• _YOUR OBJECTIVE_: Set each entry down exactly as written.

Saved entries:
● ● ● ●
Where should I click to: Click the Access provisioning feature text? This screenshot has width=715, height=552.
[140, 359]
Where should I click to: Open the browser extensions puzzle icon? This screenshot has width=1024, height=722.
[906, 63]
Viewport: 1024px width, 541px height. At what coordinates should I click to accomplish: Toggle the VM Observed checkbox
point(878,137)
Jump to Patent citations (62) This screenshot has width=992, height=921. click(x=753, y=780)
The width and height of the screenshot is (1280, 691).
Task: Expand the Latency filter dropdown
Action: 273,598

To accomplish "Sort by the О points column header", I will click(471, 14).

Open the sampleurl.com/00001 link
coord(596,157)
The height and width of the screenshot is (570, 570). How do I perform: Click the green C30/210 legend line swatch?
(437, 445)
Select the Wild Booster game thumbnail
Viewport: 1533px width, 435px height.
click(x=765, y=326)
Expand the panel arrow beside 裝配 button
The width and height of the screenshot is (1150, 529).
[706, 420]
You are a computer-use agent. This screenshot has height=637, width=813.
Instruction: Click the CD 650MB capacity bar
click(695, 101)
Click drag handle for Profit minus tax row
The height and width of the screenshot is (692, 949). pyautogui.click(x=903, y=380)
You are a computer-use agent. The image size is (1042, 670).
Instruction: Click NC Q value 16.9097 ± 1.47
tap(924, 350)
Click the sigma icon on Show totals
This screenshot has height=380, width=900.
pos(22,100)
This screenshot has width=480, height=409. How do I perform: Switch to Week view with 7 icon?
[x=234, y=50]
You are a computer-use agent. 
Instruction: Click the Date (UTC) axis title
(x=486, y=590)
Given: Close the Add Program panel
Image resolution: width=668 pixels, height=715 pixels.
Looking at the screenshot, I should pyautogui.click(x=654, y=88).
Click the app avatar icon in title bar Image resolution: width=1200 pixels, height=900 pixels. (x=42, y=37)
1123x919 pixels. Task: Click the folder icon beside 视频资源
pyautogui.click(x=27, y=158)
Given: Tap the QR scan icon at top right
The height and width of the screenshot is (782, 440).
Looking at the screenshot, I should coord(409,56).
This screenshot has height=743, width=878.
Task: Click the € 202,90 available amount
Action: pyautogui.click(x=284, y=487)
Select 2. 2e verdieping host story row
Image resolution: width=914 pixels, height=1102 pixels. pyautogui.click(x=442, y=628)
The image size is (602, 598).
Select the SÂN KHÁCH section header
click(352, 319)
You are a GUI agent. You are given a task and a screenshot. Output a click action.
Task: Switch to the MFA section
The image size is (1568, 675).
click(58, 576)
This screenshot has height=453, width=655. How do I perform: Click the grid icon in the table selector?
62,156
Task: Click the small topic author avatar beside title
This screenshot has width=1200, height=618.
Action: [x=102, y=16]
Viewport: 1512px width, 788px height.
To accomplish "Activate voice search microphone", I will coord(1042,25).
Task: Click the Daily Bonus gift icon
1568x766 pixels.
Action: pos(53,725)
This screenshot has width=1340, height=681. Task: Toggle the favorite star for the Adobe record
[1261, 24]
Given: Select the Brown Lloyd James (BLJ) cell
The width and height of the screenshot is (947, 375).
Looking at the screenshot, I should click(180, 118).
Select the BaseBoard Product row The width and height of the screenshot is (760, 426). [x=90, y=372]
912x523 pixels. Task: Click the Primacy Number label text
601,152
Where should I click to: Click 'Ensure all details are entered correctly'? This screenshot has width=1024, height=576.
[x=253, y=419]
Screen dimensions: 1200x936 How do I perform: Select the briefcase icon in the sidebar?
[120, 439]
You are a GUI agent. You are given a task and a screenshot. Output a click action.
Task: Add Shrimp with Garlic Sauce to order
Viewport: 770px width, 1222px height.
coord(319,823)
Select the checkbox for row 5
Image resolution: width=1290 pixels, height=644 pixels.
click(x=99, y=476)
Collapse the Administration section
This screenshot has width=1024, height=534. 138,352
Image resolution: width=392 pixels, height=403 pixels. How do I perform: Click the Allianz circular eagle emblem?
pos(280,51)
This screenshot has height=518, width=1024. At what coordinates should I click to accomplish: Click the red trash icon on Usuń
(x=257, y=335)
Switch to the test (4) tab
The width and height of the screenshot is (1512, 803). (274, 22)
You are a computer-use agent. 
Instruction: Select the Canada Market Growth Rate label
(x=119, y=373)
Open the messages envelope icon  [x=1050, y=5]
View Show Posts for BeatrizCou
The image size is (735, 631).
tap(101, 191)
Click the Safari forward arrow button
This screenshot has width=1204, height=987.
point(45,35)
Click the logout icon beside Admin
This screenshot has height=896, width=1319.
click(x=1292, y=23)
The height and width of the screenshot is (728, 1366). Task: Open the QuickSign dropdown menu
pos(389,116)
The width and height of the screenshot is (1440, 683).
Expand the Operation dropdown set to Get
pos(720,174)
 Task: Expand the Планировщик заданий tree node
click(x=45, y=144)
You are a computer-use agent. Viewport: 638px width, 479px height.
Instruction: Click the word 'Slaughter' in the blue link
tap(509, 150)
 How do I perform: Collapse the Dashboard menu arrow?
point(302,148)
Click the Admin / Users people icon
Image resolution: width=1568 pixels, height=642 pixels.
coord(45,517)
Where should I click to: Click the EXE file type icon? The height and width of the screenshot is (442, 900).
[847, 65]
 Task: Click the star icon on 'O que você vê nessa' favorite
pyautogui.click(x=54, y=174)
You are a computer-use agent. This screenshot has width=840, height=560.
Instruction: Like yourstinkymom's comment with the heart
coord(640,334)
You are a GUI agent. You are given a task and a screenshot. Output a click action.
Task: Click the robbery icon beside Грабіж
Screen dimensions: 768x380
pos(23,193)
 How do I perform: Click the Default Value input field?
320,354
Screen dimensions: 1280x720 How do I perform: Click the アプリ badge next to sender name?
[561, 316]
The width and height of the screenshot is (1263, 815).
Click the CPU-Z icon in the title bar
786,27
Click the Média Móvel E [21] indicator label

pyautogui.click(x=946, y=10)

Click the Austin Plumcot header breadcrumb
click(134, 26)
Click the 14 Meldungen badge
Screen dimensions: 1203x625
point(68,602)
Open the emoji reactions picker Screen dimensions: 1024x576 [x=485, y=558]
● ● ● ●
• _SOLUTION TO THIS PROBLEM_:
Where should I click to: Click the Access provisioning feature text? This screenshot has width=715, height=552.
[140, 359]
Where should I click to: Open the browser extensions puzzle icon? This screenshot has width=1024, height=722.
[906, 63]
Viewport: 1024px width, 541px height. At what coordinates should I click to accomplish: Toggle the VM Observed checkbox
point(878,137)
Jump to Patent citations (62) This screenshot has width=992, height=921. click(x=753, y=780)
The width and height of the screenshot is (1280, 691).
Task: Expand the Latency filter dropdown
Action: 273,598

To accomplish "Sort by the О points column header", I will click(471, 14).

Open the sampleurl.com/00001 link
coord(596,157)
The height and width of the screenshot is (570, 570). How do I perform: Click the green C30/210 legend line swatch?
(437, 445)
Select the Wild Booster game thumbnail
Viewport: 1533px width, 435px height.
click(x=765, y=326)
Expand the panel arrow beside 裝配 button
The width and height of the screenshot is (1150, 529).
[706, 420]
You are a computer-use agent. This screenshot has height=637, width=813.
Instruction: Click the CD 650MB capacity bar
click(695, 101)
Click drag handle for Profit minus tax row
The height and width of the screenshot is (692, 949). pyautogui.click(x=903, y=380)
You are a computer-use agent. The image size is (1042, 670).
Instruction: Click NC Q value 16.9097 ± 1.47
tap(924, 350)
Click the sigma icon on Show totals
This screenshot has height=380, width=900.
pos(22,100)
This screenshot has width=480, height=409. How do I perform: Switch to Week view with 7 icon?
[x=234, y=50]
You are a computer-use agent. 
Instruction: Click the Date (UTC) axis title
(x=486, y=590)
Given: Close the Add Program panel
Image resolution: width=668 pixels, height=715 pixels.
Looking at the screenshot, I should pyautogui.click(x=654, y=88).
Click the app avatar icon in title bar Image resolution: width=1200 pixels, height=900 pixels. (x=42, y=37)
1123x919 pixels. Task: Click the folder icon beside 视频资源
pyautogui.click(x=27, y=158)
Given: Tap the QR scan icon at top right
The height and width of the screenshot is (782, 440).
Looking at the screenshot, I should coord(409,56).
This screenshot has height=743, width=878.
Task: Click the € 202,90 available amount
Action: pyautogui.click(x=284, y=487)
Select 2. 2e verdieping host story row
Image resolution: width=914 pixels, height=1102 pixels. pyautogui.click(x=442, y=628)
The image size is (602, 598).
Select the SÂN KHÁCH section header
click(352, 319)
You are a GUI agent. You are given a task and a screenshot. Output a click action.
Task: Switch to the MFA section
The image size is (1568, 675).
click(58, 576)
This screenshot has height=453, width=655. How do I perform: Click the grid icon in the table selector?
62,156
Task: Click the small topic author avatar beside title
This screenshot has width=1200, height=618.
Action: [x=102, y=16]
Viewport: 1512px width, 788px height.
To accomplish "Activate voice search microphone", I will coord(1042,25).
Task: Click the Daily Bonus gift icon
1568x766 pixels.
Action: pos(53,725)
This screenshot has width=1340, height=681. Task: Toggle the favorite star for the Adobe record
[1261, 24]
Given: Select the Brown Lloyd James (BLJ) cell
The width and height of the screenshot is (947, 375).
Looking at the screenshot, I should click(180, 118).
Select the BaseBoard Product row The width and height of the screenshot is (760, 426). [x=90, y=372]
912x523 pixels. Task: Click the Primacy Number label text
601,152
Where should I click to: Click 'Ensure all details are entered correctly'? This screenshot has width=1024, height=576.
[x=253, y=419]
Screen dimensions: 1200x936 How do I perform: Select the briefcase icon in the sidebar?
[120, 439]
You are a GUI agent. You are given a task and a screenshot. Output a click action.
Task: Add Shrimp with Garlic Sauce to order
Viewport: 770px width, 1222px height.
coord(319,823)
Select the checkbox for row 5
Image resolution: width=1290 pixels, height=644 pixels.
click(x=99, y=476)
Collapse the Administration section
This screenshot has width=1024, height=534. 138,352
Image resolution: width=392 pixels, height=403 pixels. How do I perform: Click the Allianz circular eagle emblem?
pos(280,51)
This screenshot has height=518, width=1024. At what coordinates should I click to accomplish: Click the red trash icon on Usuń
(x=257, y=335)
Switch to the test (4) tab
The width and height of the screenshot is (1512, 803). (274, 22)
You are a computer-use agent. 
Instruction: Select the Canada Market Growth Rate label
(x=119, y=373)
Open the messages envelope icon  [x=1050, y=5]
View Show Posts for BeatrizCou
The image size is (735, 631).
tap(101, 191)
Click the Safari forward arrow button
This screenshot has width=1204, height=987.
point(45,35)
Click the logout icon beside Admin
This screenshot has height=896, width=1319.
click(x=1292, y=23)
The height and width of the screenshot is (728, 1366). Task: Open the QuickSign dropdown menu
pos(389,116)
The width and height of the screenshot is (1440, 683).
Expand the Operation dropdown set to Get
pos(720,174)
 Task: Expand the Планировщик заданий tree node
click(x=45, y=144)
You are a computer-use agent. Viewport: 638px width, 479px height.
Instruction: Click the word 'Slaughter' in the blue link
tap(509, 150)
 How do I perform: Collapse the Dashboard menu arrow?
point(302,148)
Click the Admin / Users people icon
Image resolution: width=1568 pixels, height=642 pixels.
coord(45,517)
Where should I click to: Click the EXE file type icon? The height and width of the screenshot is (442, 900).
[847, 65]
 Task: Click the star icon on 'O que você vê nessa' favorite
pyautogui.click(x=54, y=174)
You are a computer-use agent. This screenshot has width=840, height=560.
Instruction: Like yourstinkymom's comment with the heart
coord(640,334)
You are a GUI agent. You are given a task and a screenshot. Output a click action.
Task: Click the robbery icon beside Грабіж
Screen dimensions: 768x380
pos(23,193)
 How do I perform: Click the Default Value input field?
320,354
Screen dimensions: 1280x720 How do I perform: Click the アプリ badge next to sender name?
[561, 316]
The width and height of the screenshot is (1263, 815).
Click the CPU-Z icon in the title bar
786,27
Click the Média Móvel E [21] indicator label

pyautogui.click(x=946, y=10)

Click the Austin Plumcot header breadcrumb
click(134, 26)
Click the 14 Meldungen badge
Screen dimensions: 1203x625
point(68,602)
Open the emoji reactions picker Screen dimensions: 1024x576 [x=485, y=558]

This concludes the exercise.